START DOCUMENT PASSAGE

A Mitochondrial Stress-Specific Form of HSF1 Protects against Age-Related Proteostasis Collapse

The loss of protein homeostasis (proteostasis) is a primary driver of age-related tissue dysfunction. Recent studies have revealed that the failure of proteostasis with age is triggered by developmental and reproductive cues that repress the activity of proteostasis-related pathways in early adulthood. In Caenorhabditis elegans, reduced mitochondrial electron transport chain (ETC) function during development can override signals that promote proteostasis collapse in aged tissues. However, it is unclear precisely how these beneficial effects are mediated. Here, we reveal that in response to ETC impairment, the PP2A complex generates a dephosphorylated, mitochondrial stress-specific variant of the transcription factor HSF-1. This results in the selective induction of small heat shock proteins in adulthood, thereby protecting against age-related proteostasis collapse. We propose that mitochondrial signals early in life can protect the aging cytosolic proteome by tailoring HSF-1 activity to preferentially drive the expression of non-ATP-dependent chaperones. [Display omitted] •Mitochondrial stress promotes HSF-1 dephosphorylation through the PP2A complex•Hypo-phosphorylated HSF-1 drives a stress response that is enriched for small HSPs•Mitochondria protect against cytosolic protein aggregation through small HSPs•Overexpressing the PP2A catalytic subunit suppresses proteostasis collapse Using the worm Caenorhabditis elegans as a model system, Williams et al. demonstrate that in response to developmental electron transport chain impairment, HSF-1 activity is re-modeled in adulthood by the PP2A complex. This results in the preferential up-regulation of small heat shock proteins, thereby protecting the cytosol against proteostasis collapse.

END DOCUMENT PASSAGE
START EXTRACTED RECORDS

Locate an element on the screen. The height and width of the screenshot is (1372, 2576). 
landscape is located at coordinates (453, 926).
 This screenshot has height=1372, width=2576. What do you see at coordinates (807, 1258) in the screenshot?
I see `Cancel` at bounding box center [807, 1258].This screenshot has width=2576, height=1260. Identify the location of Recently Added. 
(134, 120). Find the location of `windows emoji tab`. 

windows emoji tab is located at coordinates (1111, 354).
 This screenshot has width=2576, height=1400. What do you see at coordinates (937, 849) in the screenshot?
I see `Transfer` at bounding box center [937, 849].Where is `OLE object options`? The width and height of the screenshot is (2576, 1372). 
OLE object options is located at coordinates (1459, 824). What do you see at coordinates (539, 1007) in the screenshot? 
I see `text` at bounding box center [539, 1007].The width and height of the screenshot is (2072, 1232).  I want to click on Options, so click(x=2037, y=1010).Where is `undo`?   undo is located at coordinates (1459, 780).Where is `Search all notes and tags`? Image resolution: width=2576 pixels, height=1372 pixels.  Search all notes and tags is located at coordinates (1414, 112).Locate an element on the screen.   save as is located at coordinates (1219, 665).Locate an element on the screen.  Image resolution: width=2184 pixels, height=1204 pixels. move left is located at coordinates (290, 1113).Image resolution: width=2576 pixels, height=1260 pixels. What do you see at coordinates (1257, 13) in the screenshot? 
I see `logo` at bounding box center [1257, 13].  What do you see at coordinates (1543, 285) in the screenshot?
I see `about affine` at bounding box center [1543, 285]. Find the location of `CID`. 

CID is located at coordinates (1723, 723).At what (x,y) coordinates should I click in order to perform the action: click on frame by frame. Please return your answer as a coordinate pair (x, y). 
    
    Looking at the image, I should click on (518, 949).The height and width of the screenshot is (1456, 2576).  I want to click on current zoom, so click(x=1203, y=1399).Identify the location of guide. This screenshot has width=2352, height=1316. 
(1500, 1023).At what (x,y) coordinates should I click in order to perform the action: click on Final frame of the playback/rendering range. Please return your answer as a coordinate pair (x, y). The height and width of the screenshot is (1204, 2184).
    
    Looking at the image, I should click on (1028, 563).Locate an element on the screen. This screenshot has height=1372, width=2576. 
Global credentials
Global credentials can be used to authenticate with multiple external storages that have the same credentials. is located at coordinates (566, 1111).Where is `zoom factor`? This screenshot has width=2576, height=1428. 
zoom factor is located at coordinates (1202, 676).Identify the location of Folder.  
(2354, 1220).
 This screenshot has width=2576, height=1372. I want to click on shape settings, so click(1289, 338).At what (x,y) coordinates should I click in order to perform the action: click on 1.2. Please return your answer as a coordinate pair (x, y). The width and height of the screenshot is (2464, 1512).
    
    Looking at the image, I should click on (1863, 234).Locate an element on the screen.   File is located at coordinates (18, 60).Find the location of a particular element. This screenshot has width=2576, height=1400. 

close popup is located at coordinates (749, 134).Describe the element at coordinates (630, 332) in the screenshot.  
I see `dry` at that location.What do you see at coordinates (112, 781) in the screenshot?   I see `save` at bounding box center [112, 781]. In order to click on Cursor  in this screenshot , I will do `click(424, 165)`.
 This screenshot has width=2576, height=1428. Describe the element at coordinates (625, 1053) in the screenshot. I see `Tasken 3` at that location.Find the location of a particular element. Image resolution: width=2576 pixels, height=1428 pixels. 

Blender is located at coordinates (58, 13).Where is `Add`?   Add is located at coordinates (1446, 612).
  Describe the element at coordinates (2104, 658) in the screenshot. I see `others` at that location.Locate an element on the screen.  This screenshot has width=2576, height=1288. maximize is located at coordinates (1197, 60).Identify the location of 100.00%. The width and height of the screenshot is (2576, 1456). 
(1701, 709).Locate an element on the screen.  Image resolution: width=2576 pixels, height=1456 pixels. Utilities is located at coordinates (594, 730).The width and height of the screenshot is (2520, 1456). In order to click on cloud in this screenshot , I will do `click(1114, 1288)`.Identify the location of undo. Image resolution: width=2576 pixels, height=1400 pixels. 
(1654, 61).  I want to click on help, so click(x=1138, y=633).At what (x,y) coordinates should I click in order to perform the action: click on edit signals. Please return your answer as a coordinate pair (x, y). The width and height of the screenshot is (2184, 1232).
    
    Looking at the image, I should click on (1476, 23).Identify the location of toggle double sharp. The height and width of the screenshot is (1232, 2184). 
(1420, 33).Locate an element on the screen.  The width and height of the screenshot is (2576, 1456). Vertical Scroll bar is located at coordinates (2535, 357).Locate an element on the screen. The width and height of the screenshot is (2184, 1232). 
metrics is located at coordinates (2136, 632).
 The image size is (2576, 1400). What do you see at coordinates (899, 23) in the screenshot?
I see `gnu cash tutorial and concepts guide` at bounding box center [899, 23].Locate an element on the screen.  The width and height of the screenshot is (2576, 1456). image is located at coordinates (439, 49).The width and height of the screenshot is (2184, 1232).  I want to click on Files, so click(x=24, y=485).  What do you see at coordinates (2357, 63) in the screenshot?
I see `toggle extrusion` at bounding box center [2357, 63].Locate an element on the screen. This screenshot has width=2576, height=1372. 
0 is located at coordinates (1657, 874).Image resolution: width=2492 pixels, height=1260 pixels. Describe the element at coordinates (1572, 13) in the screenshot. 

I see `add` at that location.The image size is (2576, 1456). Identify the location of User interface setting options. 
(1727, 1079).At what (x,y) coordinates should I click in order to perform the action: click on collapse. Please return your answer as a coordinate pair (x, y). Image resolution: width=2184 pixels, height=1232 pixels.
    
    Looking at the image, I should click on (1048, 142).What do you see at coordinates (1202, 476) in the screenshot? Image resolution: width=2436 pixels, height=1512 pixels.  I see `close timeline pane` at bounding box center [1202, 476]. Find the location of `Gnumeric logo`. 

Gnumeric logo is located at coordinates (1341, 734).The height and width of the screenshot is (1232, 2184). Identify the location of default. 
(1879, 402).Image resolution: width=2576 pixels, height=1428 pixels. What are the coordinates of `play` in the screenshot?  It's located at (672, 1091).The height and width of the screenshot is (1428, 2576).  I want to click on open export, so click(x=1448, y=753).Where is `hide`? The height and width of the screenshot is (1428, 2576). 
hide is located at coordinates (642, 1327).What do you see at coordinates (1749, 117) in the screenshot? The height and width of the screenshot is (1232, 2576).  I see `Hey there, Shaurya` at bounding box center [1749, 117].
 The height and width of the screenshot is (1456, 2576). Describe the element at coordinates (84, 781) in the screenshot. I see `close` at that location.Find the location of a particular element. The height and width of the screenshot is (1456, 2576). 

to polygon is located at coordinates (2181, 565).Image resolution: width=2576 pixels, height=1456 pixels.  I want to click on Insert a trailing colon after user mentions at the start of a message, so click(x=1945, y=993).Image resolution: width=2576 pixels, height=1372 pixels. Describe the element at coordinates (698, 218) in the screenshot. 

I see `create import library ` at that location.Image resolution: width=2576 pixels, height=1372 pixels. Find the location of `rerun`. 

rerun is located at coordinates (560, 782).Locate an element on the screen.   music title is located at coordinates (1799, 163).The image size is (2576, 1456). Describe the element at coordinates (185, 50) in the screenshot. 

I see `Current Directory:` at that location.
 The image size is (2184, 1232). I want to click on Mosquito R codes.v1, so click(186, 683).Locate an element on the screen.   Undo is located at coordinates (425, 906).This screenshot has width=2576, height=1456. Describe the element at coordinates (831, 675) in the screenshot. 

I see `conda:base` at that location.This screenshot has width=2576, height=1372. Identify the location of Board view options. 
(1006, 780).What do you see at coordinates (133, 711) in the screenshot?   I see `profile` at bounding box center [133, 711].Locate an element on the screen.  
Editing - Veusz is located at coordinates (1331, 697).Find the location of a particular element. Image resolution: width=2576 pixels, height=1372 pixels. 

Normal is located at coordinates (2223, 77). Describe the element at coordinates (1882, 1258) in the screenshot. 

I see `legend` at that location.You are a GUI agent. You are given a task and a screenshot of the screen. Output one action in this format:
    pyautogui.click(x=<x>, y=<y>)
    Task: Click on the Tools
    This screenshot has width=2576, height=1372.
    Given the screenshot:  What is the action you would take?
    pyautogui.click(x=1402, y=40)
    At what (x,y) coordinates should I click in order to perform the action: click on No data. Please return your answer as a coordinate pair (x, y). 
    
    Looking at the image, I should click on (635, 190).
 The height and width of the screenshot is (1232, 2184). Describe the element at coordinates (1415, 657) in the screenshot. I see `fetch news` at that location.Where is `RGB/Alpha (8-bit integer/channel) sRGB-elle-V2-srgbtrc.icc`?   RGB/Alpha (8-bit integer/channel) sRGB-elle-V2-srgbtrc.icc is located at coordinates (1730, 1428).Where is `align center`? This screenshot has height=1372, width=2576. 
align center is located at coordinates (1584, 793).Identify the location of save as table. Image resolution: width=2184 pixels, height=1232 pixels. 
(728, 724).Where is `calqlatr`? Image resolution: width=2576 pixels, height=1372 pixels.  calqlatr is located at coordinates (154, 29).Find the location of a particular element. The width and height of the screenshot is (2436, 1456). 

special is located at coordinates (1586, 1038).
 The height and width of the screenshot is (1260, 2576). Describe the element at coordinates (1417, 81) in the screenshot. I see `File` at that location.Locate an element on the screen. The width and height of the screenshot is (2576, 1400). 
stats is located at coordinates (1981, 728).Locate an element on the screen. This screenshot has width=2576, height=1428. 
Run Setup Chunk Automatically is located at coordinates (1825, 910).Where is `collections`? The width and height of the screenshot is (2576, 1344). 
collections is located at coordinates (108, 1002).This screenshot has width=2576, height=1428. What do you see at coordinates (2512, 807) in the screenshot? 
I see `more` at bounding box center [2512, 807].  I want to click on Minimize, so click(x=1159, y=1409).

END EXTRACTED RECORDS

■ REQUIRED ACTION 1:
In the abstract on mitochondrial stress and HSF-1, which complex generates the dephosphorylated variant of HSF-1 when electron transport chain function is impaired?
■ REQUIRED ACTION 2:
Summarize the abstract on mitochondrial stress and HSF-1 in two sentences.

■ PROBLEM SOLUTION 1:
The PP2A complex.

■ PROBLEM SOLUTION 2:
In Caenorhabditis elegans, reduced mitochondrial electron transport chain function during development can override signals that promote proteostasis collapse in aged tissues. In response to this impairment, the PP2A complex generates a dephosphorylated, mitochondrial stress-specific variant of HSF-1 that selectively induces small heat shock proteins in adulthood, thereby protecting against age-related proteostasis collapse.